# [Data for locating words and elements]
####################

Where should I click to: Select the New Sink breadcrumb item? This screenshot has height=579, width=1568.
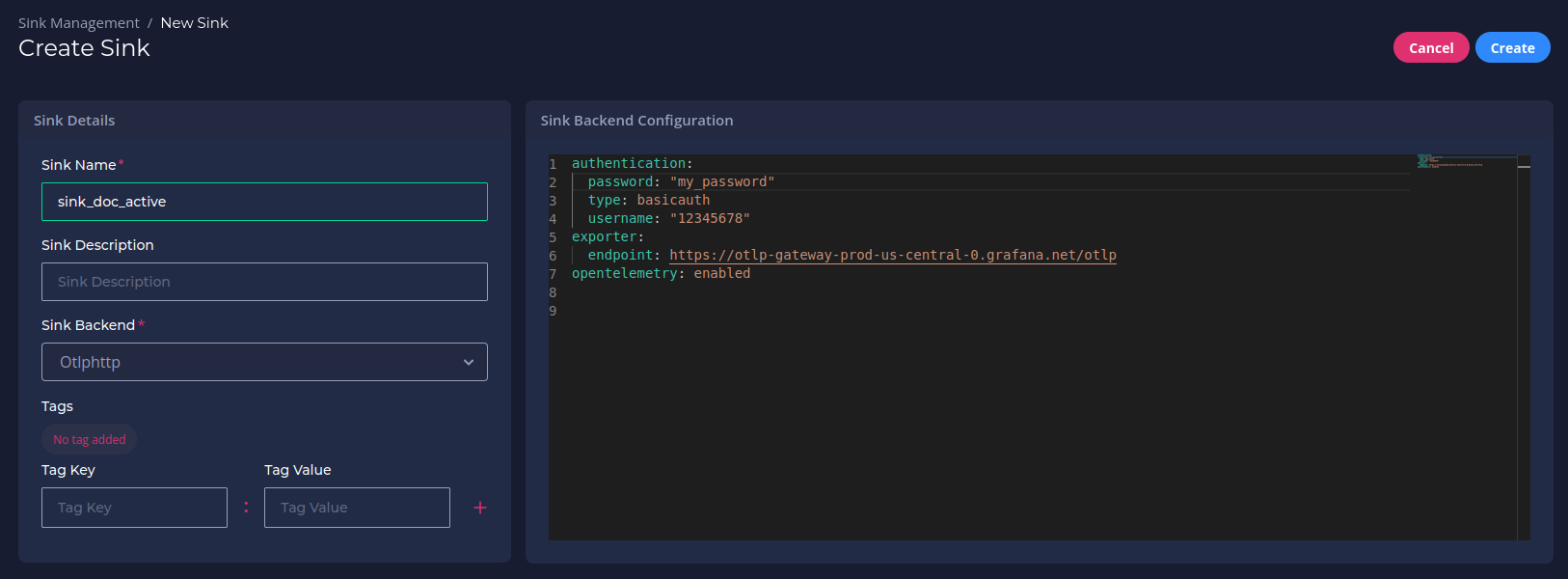tap(194, 22)
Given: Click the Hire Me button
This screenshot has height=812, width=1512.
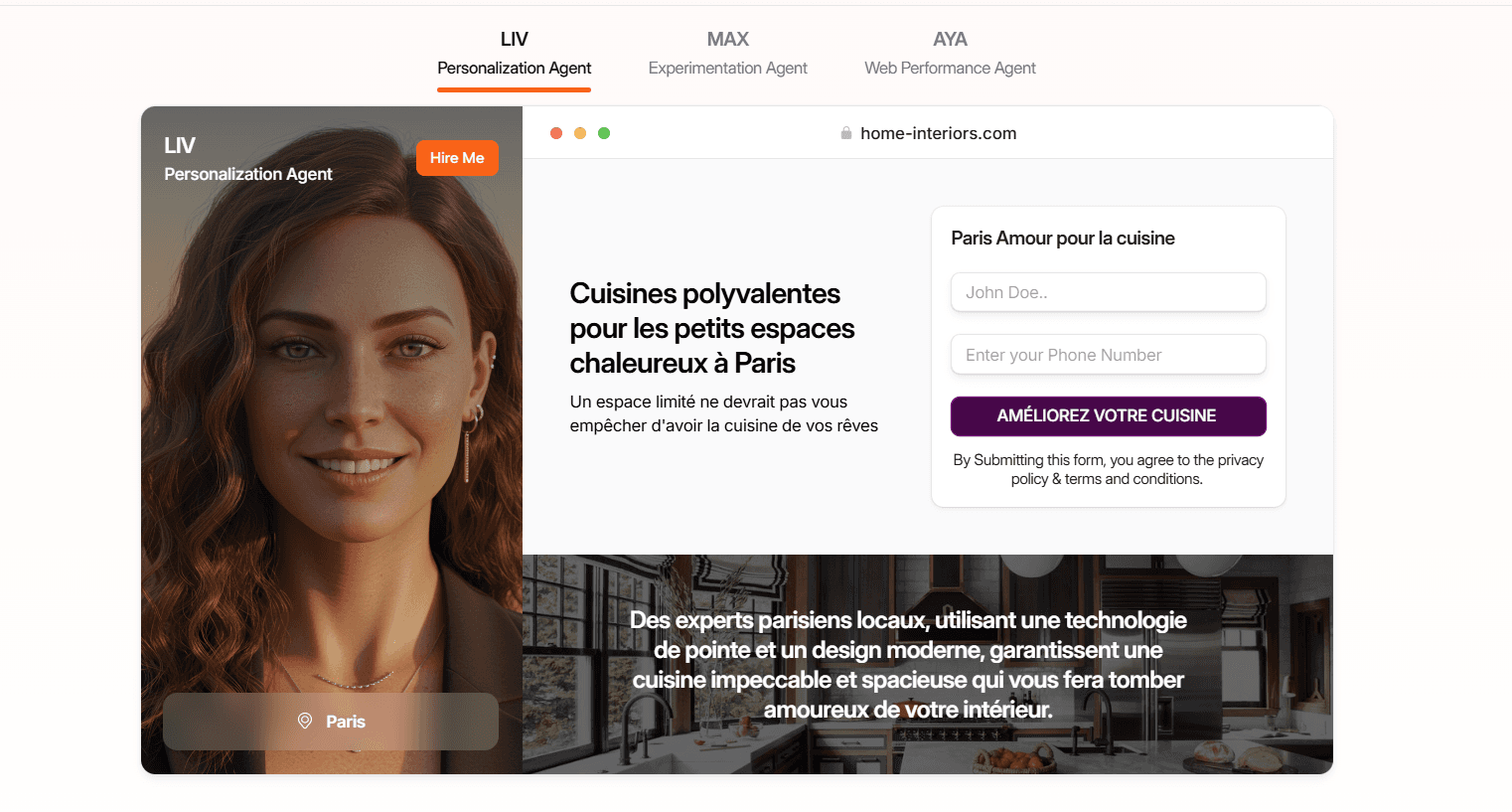Looking at the screenshot, I should (x=457, y=158).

####################

Recast the data above, from the line with "Given: Click the Hire Me button" through the end of the data, as a two-column CSV with the columns request and answer, one row per request. Put each request's text and its answer in a single quoted field with line breaks replaced by spaces, and leave out the pictures.

request,answer
"Given: Click the Hire Me button This screenshot has height=812, width=1512.","Looking at the screenshot, I should (x=457, y=158)."